A: No. They could work as simple terminals, delegating computing and storage to external devices, like the cloud and such.
​

So what's most important right now (IMHO, of course) is solid, reliable and ultra-fast connectivity, even more so than faster and smaller chips.

 

Naturally, CMOS is a combination of PMOS and NMOS. I may be ugly, but not stupid.

Not to keep beating a dead horse, but you said "Silicon would not be what it is today had NMOS/PMOS (or RTL/DTL/TTL!) not been discarded in favor of CMOS."

Maybe you didn't mean to say NMOS and PMOS had been discarded...

And your avatar is still ugly...

 

And btw, I also think that @nsaspook is right, the IOT will be built using atop old, "discarded" technology. And it's going to create a revolution, because it's going to be real cheap.

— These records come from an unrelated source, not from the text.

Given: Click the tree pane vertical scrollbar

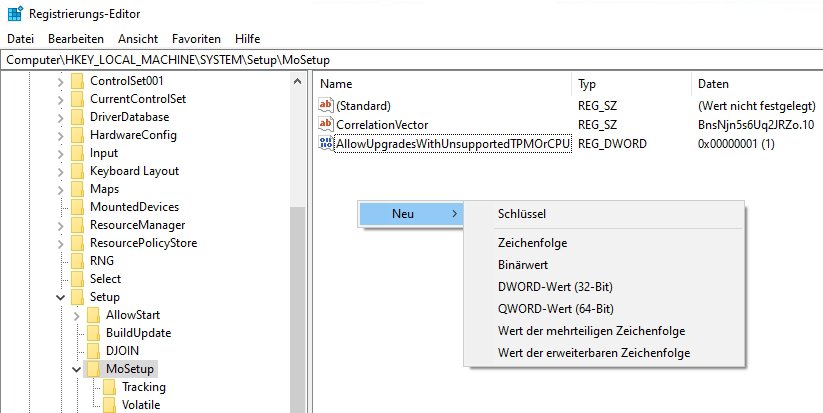Looking at the screenshot, I should point(297,300).
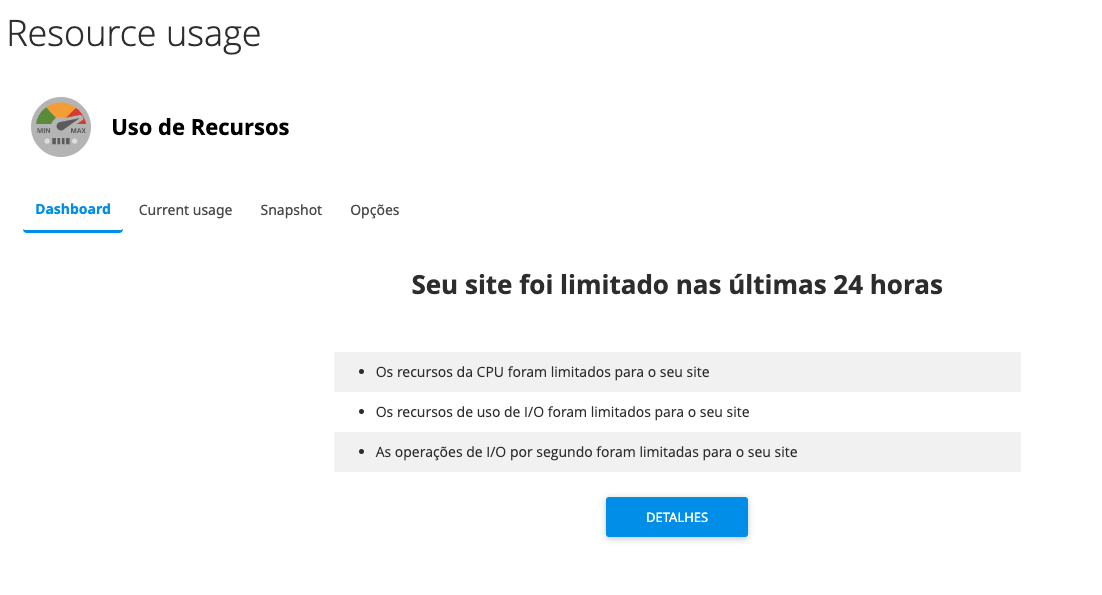Switch to the Current usage tab
The height and width of the screenshot is (595, 1102).
coord(185,210)
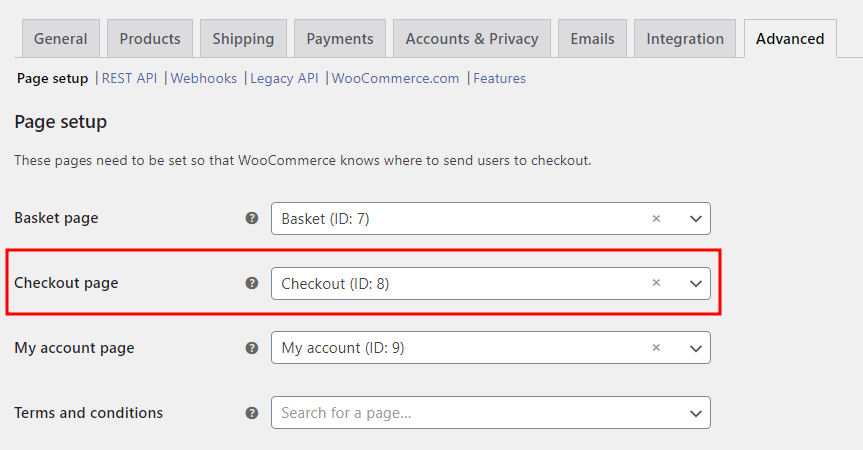Clear the Basket page selection
The image size is (863, 450).
coord(656,218)
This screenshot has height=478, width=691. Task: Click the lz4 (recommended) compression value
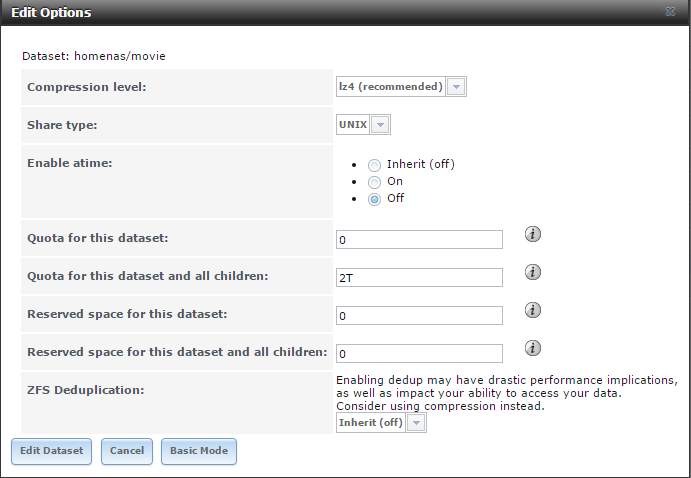point(390,87)
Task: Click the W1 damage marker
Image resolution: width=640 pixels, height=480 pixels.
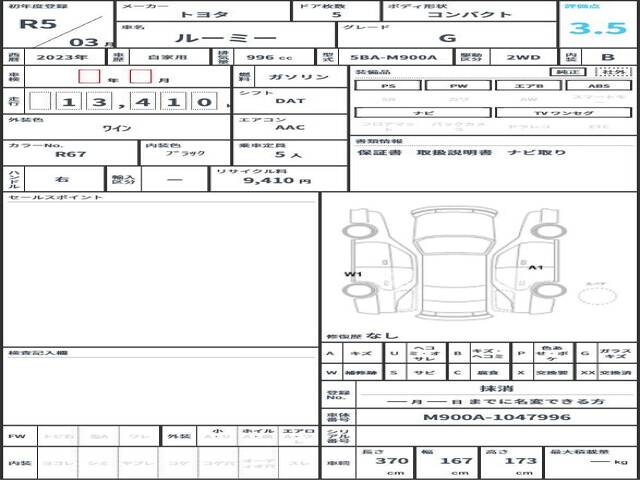Action: pyautogui.click(x=352, y=273)
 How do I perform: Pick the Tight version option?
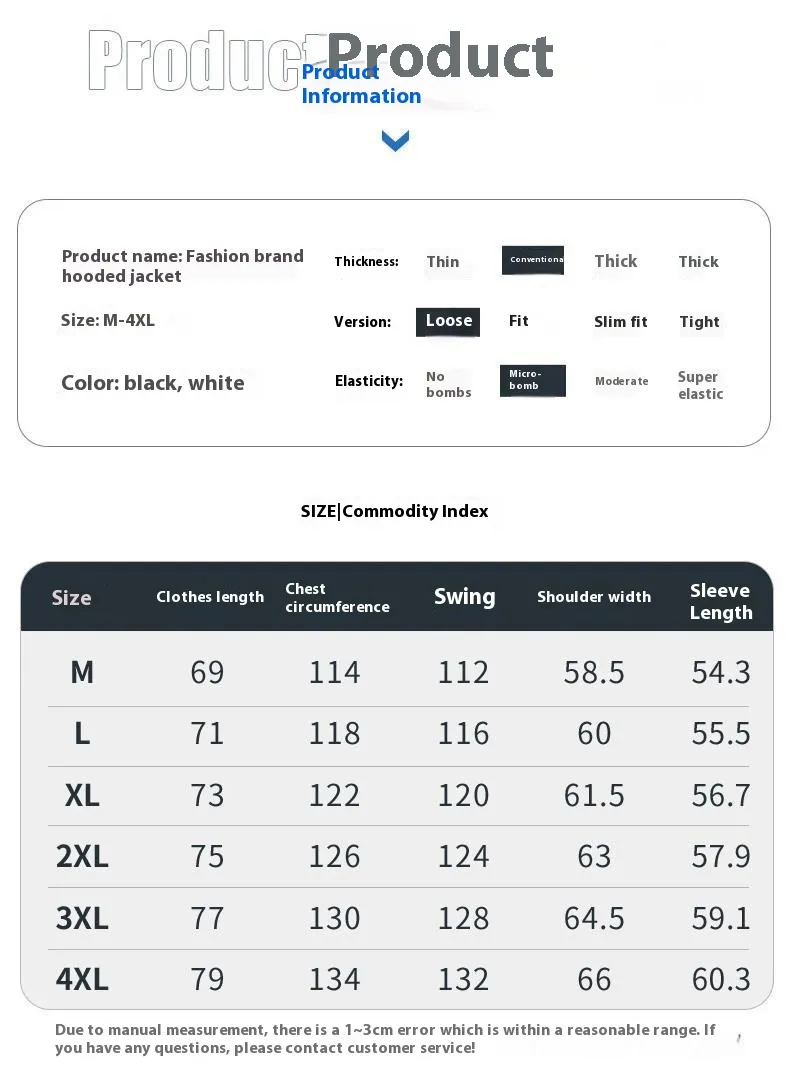coord(699,322)
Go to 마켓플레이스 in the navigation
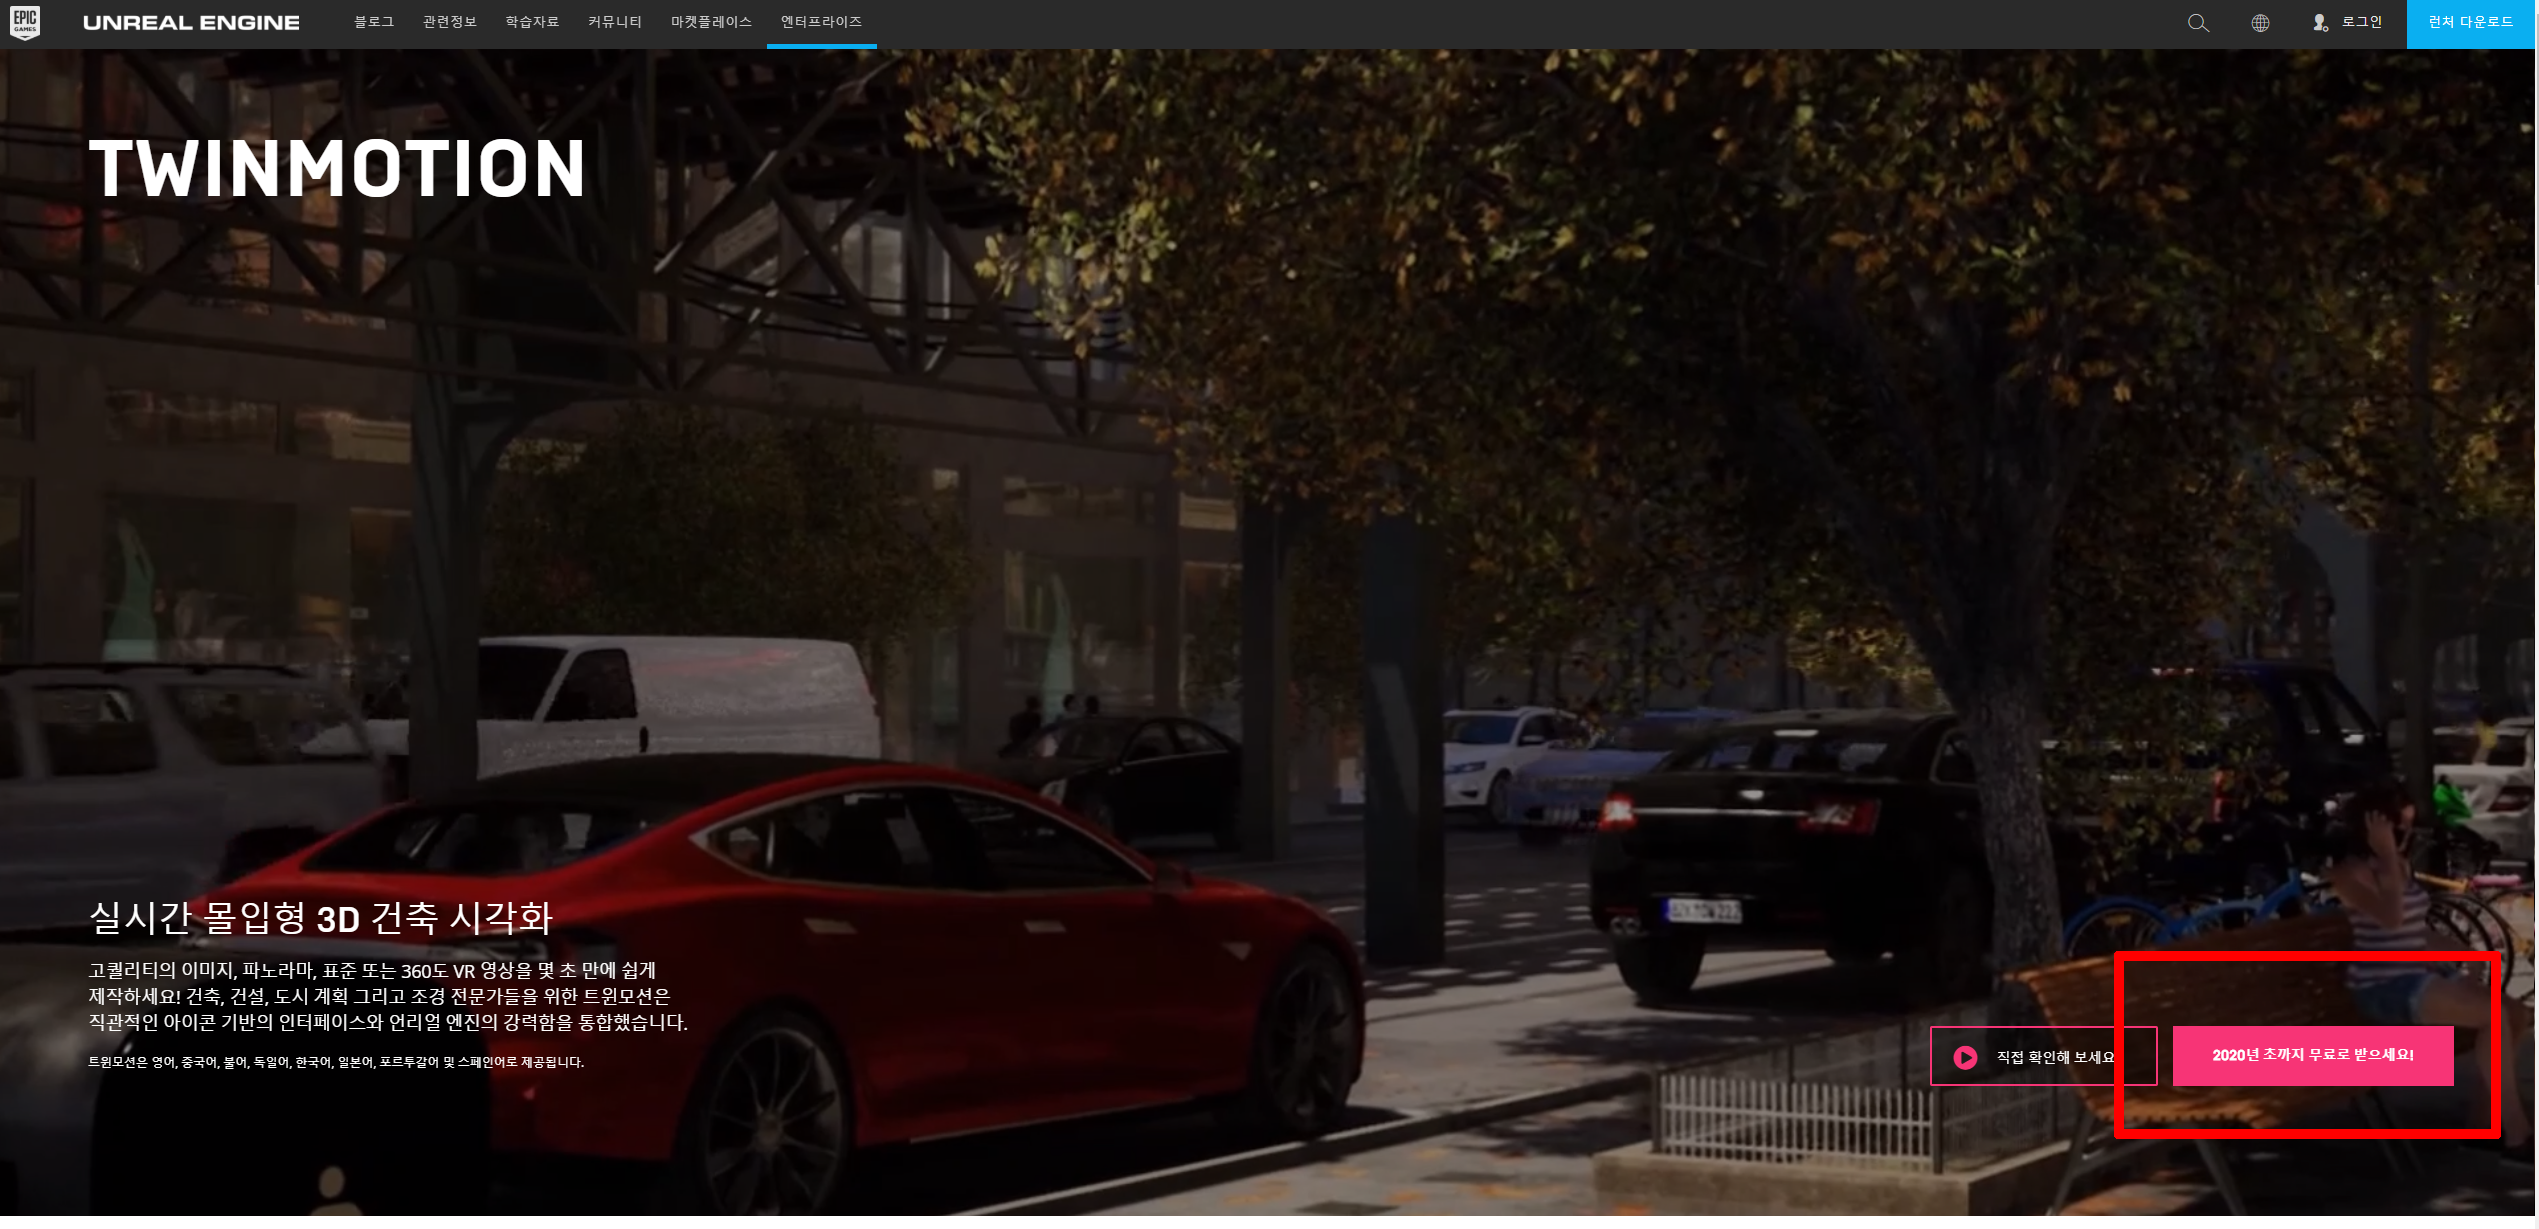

Generalizations are apt to be wrong. I know Intel will be pushing IOT on 22nm and smaller. Not because it needs to be there, but because they have a lot of capacity that needs to be used.

At 22nm, Atom processors were already the size of a grain of rice; naturally before packaging...
Maybe it was at 32nm.

 

Maybe you didn't mean to say NMOS and PMOS had been discarded...

I say what I mean, and mean what I say.

Perhaps you are unaware that there were such things as PMOS Logic and NMOS Logic of which actual LSI semiconductors were built. This is the context in which I was writing. Both technologies are now thoroughly obsolete.

 

Generalizations are apt to be wrong. I know Intel will be pushing IOT on 22nm and smaller. Not because it needs to be there, but because they have a lot of capacity that needs to be used.

Intel is a great company that made the industry possible in the PNW but Intel just no longer makes the products needed for IOT embedded applications at the tip of the spear. The demand for 64mhz 8-bit controllers seems amazing in the world of the 4ghz CPU but something needs to interface with the real-world that's rugged, with extremely low power requirements and cost where a dime saves millions. The cpu processing power equivalent of the peripheral set at the price point is where the controller market wins. The instruction sets are archaic, software is a bit buggy but everyone can get the basics down quickly to push a product out the door without spending a mint.